→ EXERCISE: In the records below, find the line containing "Viewport: 730px width, 1024px height." and transcribe it and every line after it exactly; leave the pictures out.

→ INFORMATION SHOWN:
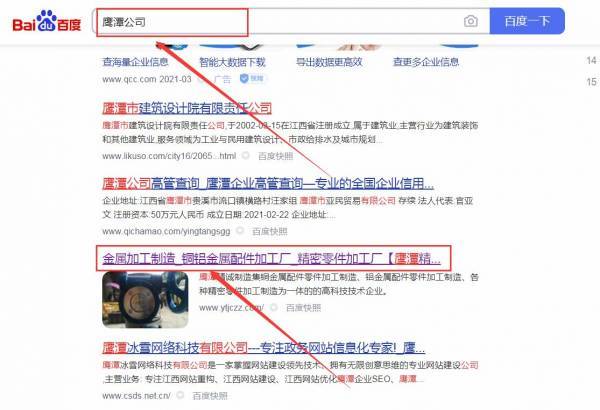This screenshot has height=410, width=600.
Task: Click 导出数据更高效 link
Action: tap(329, 62)
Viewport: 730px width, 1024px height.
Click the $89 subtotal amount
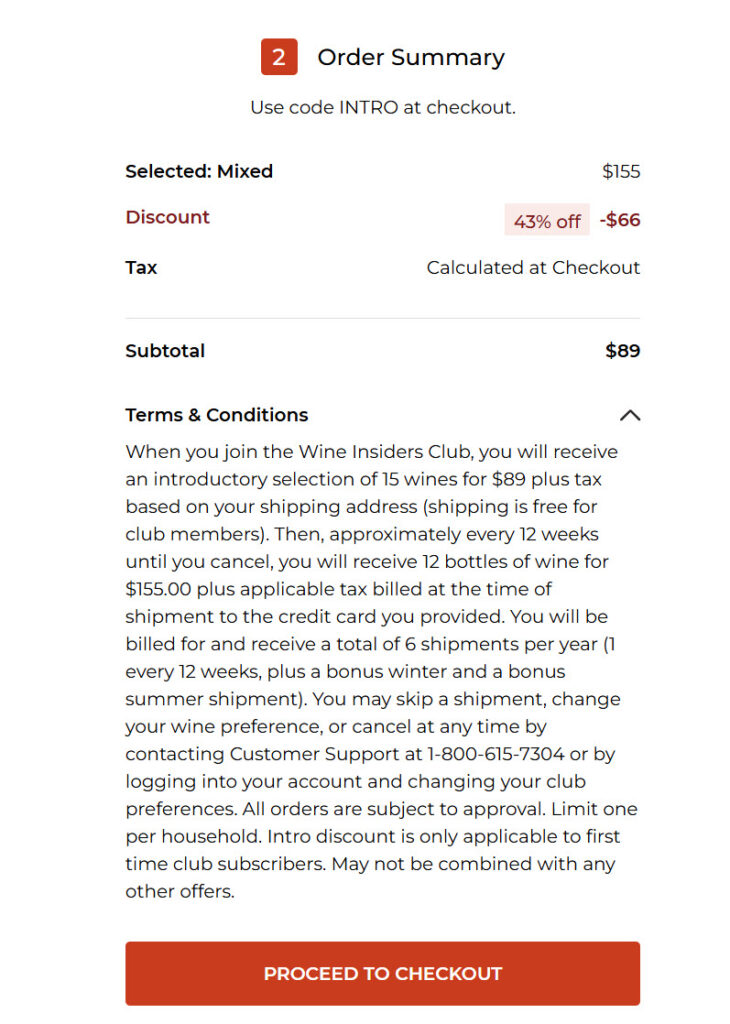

→ ANSWER SECTION:
Viewport: 730px width, 1024px height.
Click the $89 subtotal amount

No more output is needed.